Молинари, морщась, натянул принесенную одежду. Она пришлась ему впору. На самом деле, жаловаться было не на что: мексиканцы пошли на серьезный риск, приютив его после давешнего побоища в Терлоке. А ведь он не сделал для них ничего хорошего. Спас Эдуардо? Молинари так и не понял, в каких отношениях с этими четырнадцатыми номерами уже бывший, по-видимому, менеджер магазина на бульваре Голден Стейт. Вряд ли им была от него какая-то польза – просто пожилой дядюшка не самого важного члена банды, то есть один из тех, кого полагается защищать, не более того.
– А где, кстати, моя «Тойота»? – спросил Молинари «доктора».
– Ее вернули в прокат. Твою сумку не забыли, она уже в багажнике. Пошли.
Сервис, подумал Молинари. Надо же, вернули в прокат! Усмехаясь, он шагнул за порог – и увидел у двери серый «Форд Скайлайн». Другой, конечно, чем тогда в Терлоке, – но совершенно такой же.

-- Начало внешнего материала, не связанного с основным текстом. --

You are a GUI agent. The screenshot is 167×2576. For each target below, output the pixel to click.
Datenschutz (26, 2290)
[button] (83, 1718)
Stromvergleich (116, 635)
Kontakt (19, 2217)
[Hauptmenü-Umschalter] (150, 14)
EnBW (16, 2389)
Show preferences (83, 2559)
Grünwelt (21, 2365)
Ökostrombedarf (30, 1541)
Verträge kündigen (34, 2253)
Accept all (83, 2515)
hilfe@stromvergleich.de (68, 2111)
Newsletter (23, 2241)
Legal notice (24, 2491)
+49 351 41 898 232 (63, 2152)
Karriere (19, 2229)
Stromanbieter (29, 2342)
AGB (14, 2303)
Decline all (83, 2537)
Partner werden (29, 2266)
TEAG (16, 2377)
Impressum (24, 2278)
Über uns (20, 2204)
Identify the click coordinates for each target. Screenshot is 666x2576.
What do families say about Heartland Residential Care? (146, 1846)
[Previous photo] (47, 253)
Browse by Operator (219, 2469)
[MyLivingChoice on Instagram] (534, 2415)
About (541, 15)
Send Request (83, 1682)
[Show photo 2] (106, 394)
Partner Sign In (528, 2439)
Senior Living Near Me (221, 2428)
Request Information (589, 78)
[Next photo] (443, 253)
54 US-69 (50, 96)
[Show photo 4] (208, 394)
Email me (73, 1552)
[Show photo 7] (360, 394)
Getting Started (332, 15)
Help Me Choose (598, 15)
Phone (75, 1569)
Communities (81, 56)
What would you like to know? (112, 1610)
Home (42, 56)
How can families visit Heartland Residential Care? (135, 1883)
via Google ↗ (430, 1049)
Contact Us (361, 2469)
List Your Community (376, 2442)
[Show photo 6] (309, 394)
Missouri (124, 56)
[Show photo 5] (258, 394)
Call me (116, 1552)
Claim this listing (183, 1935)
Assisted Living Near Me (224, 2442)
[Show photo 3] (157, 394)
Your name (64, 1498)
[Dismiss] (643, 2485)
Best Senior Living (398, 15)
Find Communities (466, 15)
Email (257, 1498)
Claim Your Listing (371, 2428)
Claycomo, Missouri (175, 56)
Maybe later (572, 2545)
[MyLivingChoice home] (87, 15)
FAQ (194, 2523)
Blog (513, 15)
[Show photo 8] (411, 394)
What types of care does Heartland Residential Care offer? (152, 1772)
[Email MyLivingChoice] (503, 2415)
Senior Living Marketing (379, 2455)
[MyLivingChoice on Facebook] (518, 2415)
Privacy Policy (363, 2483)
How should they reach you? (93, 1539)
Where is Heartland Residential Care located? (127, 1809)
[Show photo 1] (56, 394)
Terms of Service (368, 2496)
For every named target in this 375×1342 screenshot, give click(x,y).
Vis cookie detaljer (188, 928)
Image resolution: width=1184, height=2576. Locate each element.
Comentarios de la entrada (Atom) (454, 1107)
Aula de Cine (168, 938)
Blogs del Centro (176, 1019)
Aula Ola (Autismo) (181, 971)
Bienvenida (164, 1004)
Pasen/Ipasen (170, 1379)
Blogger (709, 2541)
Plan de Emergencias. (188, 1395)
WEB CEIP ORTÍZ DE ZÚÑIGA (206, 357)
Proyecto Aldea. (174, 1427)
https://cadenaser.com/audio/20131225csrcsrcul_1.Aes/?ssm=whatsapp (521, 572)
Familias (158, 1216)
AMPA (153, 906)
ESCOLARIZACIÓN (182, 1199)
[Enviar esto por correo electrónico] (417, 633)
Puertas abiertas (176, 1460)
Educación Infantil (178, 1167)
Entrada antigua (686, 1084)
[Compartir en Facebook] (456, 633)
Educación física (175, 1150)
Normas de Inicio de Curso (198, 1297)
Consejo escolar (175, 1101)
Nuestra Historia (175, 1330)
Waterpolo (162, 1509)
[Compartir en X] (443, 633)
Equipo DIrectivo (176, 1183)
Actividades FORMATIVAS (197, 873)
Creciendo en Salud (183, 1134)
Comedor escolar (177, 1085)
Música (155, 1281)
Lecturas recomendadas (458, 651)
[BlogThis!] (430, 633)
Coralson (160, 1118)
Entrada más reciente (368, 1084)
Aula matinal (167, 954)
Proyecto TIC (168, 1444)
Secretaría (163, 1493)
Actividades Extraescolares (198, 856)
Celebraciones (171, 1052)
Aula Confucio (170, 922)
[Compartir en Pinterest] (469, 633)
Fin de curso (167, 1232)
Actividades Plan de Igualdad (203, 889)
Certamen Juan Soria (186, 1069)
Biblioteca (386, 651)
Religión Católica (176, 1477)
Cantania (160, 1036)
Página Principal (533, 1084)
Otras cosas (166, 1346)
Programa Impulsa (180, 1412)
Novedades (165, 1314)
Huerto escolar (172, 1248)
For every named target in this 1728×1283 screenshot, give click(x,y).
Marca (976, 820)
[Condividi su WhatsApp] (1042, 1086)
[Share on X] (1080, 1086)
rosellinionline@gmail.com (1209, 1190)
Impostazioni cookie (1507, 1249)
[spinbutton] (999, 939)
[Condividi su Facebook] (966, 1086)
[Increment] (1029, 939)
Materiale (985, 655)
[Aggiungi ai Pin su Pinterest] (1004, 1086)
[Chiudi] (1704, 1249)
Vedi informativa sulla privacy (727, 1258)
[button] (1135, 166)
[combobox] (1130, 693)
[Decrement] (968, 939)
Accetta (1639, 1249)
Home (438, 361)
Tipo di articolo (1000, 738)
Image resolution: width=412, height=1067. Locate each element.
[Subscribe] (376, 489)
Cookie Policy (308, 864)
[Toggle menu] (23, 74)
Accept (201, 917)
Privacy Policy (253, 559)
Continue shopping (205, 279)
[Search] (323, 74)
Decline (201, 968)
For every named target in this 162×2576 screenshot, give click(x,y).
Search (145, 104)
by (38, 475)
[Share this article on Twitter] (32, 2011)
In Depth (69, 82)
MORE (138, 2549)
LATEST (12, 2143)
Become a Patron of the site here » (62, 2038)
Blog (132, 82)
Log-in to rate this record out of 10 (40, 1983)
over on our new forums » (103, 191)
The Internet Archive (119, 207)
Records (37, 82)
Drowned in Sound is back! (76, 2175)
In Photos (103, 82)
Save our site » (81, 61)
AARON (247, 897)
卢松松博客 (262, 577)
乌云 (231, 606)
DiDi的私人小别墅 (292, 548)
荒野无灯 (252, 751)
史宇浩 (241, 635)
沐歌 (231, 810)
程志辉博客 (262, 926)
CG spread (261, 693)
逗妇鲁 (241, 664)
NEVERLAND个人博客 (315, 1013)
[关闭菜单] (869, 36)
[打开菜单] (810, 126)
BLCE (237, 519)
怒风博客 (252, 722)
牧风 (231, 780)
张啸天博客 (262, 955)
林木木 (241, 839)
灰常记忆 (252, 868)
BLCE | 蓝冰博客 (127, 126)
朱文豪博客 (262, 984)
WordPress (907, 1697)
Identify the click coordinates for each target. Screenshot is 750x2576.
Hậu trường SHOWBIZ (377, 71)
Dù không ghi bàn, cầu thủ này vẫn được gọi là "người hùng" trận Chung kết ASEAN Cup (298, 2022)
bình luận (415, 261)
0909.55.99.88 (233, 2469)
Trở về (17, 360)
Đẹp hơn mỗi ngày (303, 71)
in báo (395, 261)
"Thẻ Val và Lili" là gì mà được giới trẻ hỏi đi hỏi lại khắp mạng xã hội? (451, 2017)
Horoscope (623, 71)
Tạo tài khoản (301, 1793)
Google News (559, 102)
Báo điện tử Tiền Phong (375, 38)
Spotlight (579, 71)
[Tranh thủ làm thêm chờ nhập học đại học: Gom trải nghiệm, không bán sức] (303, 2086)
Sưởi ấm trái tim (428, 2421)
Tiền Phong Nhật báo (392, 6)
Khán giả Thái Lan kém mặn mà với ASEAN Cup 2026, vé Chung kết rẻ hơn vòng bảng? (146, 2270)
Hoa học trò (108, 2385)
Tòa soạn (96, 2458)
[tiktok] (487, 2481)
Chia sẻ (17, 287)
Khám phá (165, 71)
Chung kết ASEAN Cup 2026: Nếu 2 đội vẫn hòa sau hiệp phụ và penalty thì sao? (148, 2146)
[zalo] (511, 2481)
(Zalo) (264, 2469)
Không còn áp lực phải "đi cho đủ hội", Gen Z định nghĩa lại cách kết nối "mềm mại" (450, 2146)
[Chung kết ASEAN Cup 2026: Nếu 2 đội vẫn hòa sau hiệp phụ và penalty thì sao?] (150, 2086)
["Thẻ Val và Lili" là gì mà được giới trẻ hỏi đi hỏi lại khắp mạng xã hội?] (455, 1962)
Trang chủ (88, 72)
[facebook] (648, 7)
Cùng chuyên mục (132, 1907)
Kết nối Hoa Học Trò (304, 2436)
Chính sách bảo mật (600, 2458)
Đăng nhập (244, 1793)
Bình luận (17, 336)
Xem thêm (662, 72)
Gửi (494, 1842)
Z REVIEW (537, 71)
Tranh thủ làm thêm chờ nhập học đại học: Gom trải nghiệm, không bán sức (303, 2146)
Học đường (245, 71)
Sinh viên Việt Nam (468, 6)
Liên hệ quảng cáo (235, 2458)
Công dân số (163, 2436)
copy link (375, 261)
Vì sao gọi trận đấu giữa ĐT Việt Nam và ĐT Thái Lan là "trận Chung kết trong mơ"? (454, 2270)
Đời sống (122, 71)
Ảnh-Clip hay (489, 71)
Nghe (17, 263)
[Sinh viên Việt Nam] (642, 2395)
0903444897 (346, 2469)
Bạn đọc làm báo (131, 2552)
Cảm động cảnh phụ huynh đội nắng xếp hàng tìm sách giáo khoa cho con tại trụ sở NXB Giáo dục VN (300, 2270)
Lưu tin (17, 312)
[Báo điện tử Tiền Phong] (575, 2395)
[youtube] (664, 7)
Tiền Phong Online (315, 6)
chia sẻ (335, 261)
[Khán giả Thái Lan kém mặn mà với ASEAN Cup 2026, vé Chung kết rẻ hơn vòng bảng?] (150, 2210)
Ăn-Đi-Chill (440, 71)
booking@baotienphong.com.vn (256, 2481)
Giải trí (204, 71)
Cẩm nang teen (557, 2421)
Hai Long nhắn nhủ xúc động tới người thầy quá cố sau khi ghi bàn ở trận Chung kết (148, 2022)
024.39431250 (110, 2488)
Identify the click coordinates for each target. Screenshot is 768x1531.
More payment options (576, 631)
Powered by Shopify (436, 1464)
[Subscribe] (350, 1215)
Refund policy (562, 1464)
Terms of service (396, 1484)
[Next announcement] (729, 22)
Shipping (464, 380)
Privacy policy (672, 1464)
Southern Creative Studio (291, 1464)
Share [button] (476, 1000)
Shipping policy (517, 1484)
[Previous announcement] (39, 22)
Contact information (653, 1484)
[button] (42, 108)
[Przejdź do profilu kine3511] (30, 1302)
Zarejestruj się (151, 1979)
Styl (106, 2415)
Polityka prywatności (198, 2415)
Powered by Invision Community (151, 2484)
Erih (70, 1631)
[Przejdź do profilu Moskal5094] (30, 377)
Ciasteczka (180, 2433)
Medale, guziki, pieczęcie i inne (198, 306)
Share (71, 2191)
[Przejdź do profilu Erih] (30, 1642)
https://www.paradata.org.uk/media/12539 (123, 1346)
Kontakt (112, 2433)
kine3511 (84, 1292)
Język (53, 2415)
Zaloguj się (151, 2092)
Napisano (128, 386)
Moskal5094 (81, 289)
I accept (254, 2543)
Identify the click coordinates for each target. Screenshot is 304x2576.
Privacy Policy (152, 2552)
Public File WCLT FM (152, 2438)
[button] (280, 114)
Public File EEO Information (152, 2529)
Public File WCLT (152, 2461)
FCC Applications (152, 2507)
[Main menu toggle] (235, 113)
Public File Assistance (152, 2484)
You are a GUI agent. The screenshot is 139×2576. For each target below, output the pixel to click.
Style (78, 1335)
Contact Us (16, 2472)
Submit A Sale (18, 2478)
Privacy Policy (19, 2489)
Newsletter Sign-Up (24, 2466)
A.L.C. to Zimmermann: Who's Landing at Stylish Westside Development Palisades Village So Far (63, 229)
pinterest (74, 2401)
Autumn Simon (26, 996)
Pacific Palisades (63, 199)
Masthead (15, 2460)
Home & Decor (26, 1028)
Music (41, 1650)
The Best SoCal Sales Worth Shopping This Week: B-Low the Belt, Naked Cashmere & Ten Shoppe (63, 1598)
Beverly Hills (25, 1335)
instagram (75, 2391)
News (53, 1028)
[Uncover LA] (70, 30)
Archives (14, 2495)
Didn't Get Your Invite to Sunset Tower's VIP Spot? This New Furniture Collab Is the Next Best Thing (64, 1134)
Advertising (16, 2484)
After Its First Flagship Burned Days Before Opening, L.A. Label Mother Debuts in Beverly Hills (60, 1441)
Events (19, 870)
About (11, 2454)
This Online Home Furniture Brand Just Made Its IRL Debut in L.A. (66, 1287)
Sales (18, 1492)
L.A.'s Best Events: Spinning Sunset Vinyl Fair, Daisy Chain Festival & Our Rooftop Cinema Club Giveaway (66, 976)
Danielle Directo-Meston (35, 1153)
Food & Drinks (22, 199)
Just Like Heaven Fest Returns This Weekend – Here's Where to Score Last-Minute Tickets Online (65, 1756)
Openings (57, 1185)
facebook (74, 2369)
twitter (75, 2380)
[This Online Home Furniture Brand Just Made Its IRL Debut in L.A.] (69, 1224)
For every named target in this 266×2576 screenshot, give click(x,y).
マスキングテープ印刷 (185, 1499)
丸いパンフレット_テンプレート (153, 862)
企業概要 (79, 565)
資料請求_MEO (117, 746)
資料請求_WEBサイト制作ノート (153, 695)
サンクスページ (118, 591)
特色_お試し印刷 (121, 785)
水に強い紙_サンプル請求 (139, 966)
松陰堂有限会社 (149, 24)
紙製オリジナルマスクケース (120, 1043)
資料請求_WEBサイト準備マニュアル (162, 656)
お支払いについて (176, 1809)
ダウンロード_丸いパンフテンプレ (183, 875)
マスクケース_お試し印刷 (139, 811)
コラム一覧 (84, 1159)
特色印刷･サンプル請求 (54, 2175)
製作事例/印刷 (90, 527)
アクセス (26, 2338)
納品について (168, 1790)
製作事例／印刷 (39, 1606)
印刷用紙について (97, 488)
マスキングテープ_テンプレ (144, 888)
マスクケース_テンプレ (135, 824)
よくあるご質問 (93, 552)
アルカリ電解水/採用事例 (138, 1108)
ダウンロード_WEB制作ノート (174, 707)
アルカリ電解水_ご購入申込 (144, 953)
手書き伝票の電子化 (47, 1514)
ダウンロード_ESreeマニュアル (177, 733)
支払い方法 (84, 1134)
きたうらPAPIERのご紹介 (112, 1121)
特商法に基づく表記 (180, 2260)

Он еще успел развернуться и ударить. Молинари был, мягко говоря, не в лучшей форме, но четырнадцатый номер тяжело рухнул на пол. Сыщика тут же схватили сзади две пары таких сильных рук, что он и без дырки в боку едва ли сумел бы вырваться. Когда кто-то третий прижал к его лицу маску с хлороформом, Молинари улыбался: он сделал все, что мог.
Очнулся он от холода, в одних трусах, под выключенной бестеневой лампой, какими пользуются хирурги. Попытавшись пошевелить руками и ногами, Том понял, что его привязали к койке – или, учитывая лампу, скорее к операционному столу. Было тихо, и, повертев головой, Молинари никого в комнате не обнаружил. «Пугают, – подумал он. – Сейчас, мол, сделаем тебе операцию без наркоза. Цирк какой-то».
Туго притянутые ремнями ноги и руки затекли. Рана в боку саднила. Но надо было двигаться, чтобы перестать мерзнуть, и сыщик заворочался, натягивая свои путы. Через пару минут на лбу у него выступил пот. Теперь можно было на какое-то время расслабиться и попытаться думать о приятном, чтобы отступила боль. Молинари не умел медитировать; вместо этого он представлял себе Анечку Ли в разных соблазнительных позах. Шкафоподобный парень в спортивном костюме, вошедший в операционную через каких-нибудь десять минут, воззрился, пораженный, на нешуточную эрекцию, оттопырившую трусы пленного сыщика.